ABIGAIL SLATER (HollyFrontier)
The most impactful parameter affecting alky acid consumption is feed quality. Reducing feed contamination will greatly reduce acid consumption. There are also operational changes that can be made to reduce acid consumption, but the biggest impact will be feed contaminants. Anything that will cause the alkylation reaction to reduce acid strength or polymerize will affect acid consumption.
There are several different feed contaminants that can affect acid consumption, and several strategies to combat these contaminants. For HF alkylation, sulfur can be a large factor in acid consumption. Sulfur, in the presence of the HF alkylation reaction, produces light Acid Soluble Oil (ASO) which can be difficult to remove from the unit. Generally, a low rerun temperature can get rid of the ASO, but it will result in additional free acid with it. Some strategies to remove sulfur in the feed is Fluidized Catalytic Cracking (FCC) feed pretreatment (hydrotreat), caustic skid treaters, and amine scrubber technology.

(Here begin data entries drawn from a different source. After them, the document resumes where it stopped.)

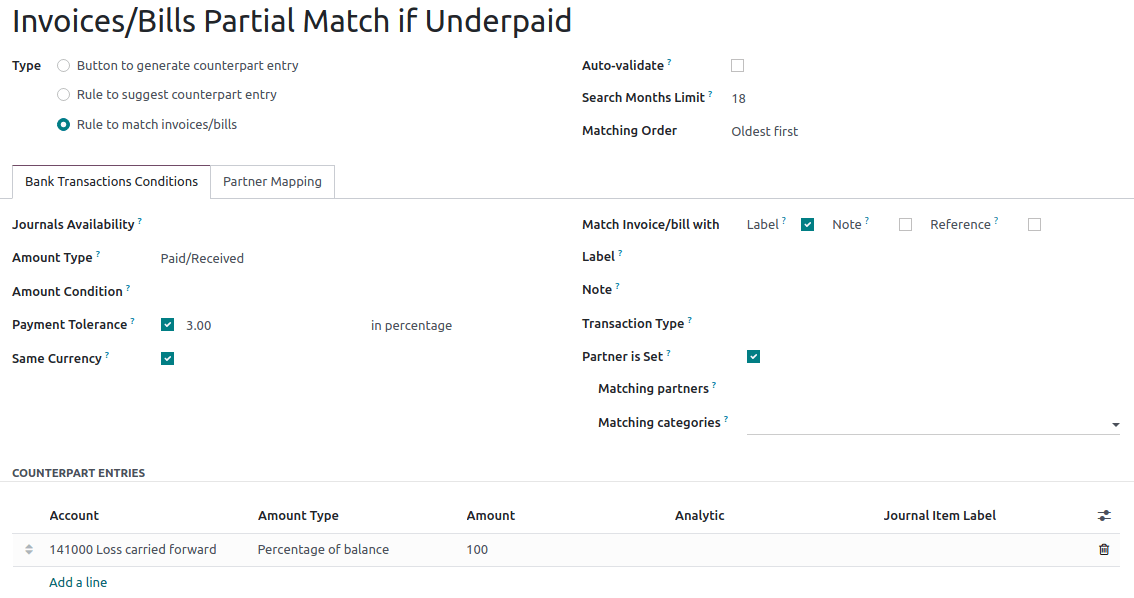The width and height of the screenshot is (1134, 598).
Task: Click help mark next to Payment Tolerance
Action: (x=133, y=322)
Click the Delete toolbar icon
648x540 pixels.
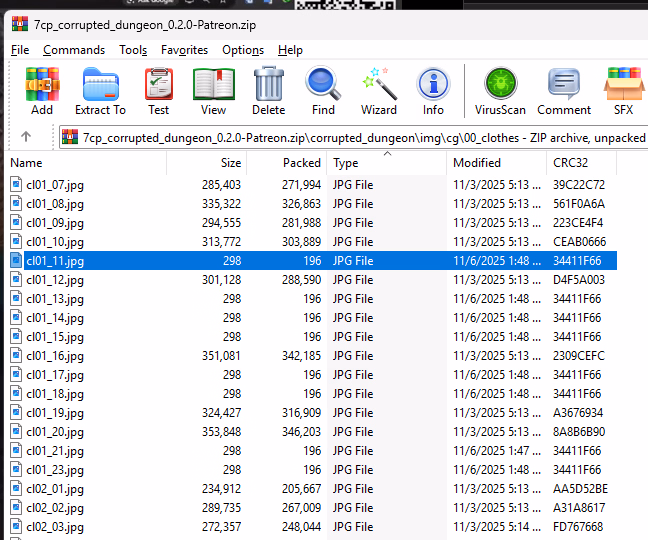tap(268, 91)
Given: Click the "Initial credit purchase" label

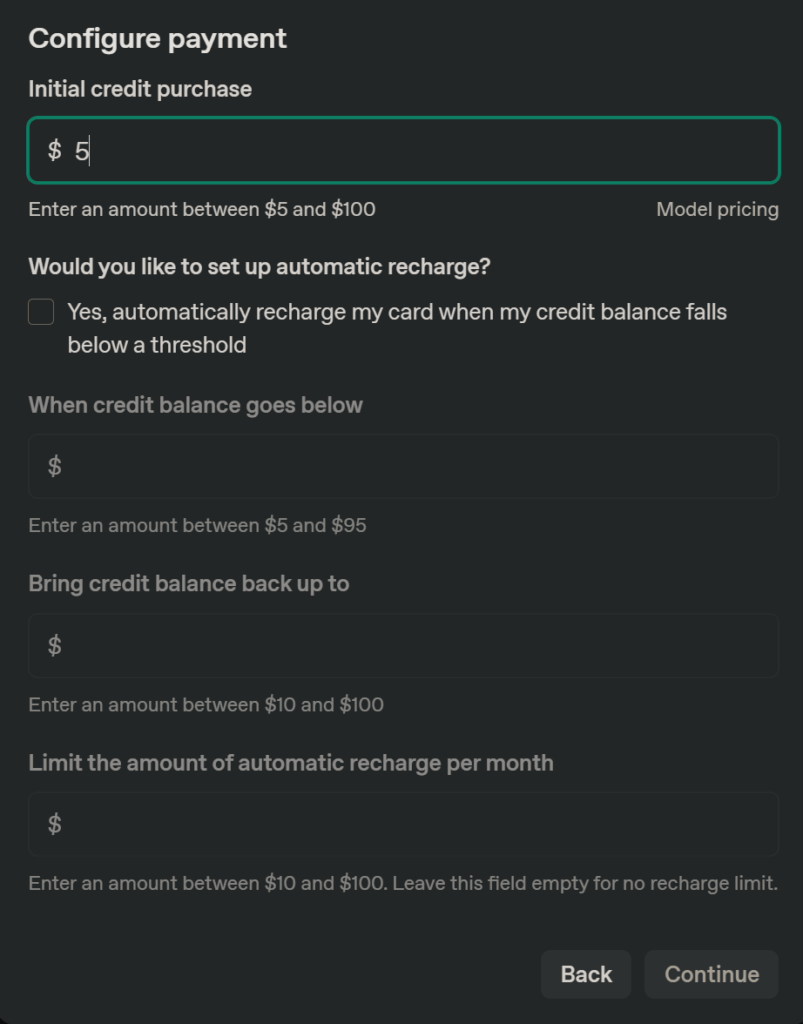Looking at the screenshot, I should (140, 89).
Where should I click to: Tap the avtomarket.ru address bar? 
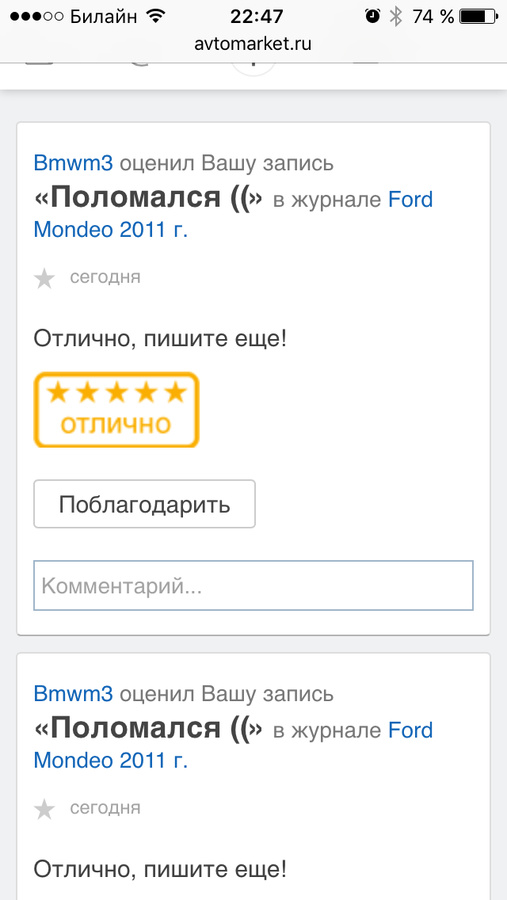point(253,44)
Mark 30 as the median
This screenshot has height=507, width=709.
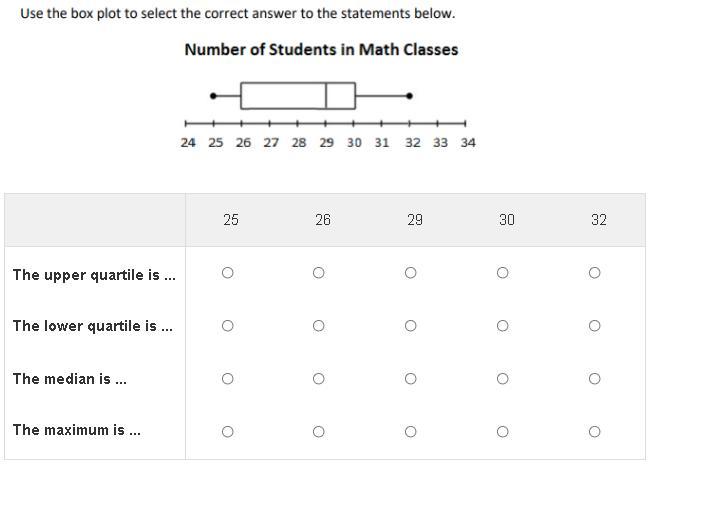click(503, 379)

The presence of ethane in the feed, particular to HF alkylation, will make ethyl fluoride and cannot be alkylated. Ethyl fluoride is then vented from the Alky and the fluoride molecule is not recovered. FCC upstream fractionation or a de-ethanizer fractionator are strategies to reduce ethane in the feed.
Carbon chains higher than five carbons can cause polymerization during the alkylation reaction, which increases acid consumption and reduces alkylate production. Similarly, dienes have double bonds which tend to break and make longer fluorocarbon chains (polymerization) and reduce alky production and increase acid consumption. This can also be combated by proper upstream fractionation.
A typical contaminant for HF alkylation is water, or any molecules containing the hydroxide (OH) grouping (No CO, Aceto-Nitriles, ethers, esters, ketos, etc.) This includes caustic that can be carried over from the sulfur and mercaptan feed treating systems (caustic skids). The most common strategy to remove water is solid state feed driers (typically mole sieve or activated alumina). Mole sieve may last longer than alumina treaters as it can retain more water. Some refiners will also install an upstream water wash system, which is designed to absorb any molecules containing the OH group prior to entering the alky feed drying section.
Operationally, ensure that the reactor riser temperatures are within the designed range. If the riser temperature is too hot or too cold, acid consumption will increase. Incorrect riser temperatures tend to produce more polymerization reactions (ASO). Ensure that the isobutane to olefin ratio (HF specific) is within design range.
RICK DENNE (Norton Engineering Consultants, Inc.)
For sulfuric acid alkylation units, tight control and monitoring of spent acid strength is key. Acid titration should be performed on each shift (centrifuging of the acid is a must before titration). The online spent acid strength indication (Coriolis meter) should be checked against the laboratory results on a monthly basis by the unit engineer.
For HF acid alkylation units, tight operation of the acid rerun/regeneration column is required. Consider infrequent gamma scans of the column and/or hydraulic study to determine tray performance and condition.
For both technologies, feed containments should be minimized. Good sulfur and water removal as well
as butadiene saturation should all take place in the feed pre-treatment section.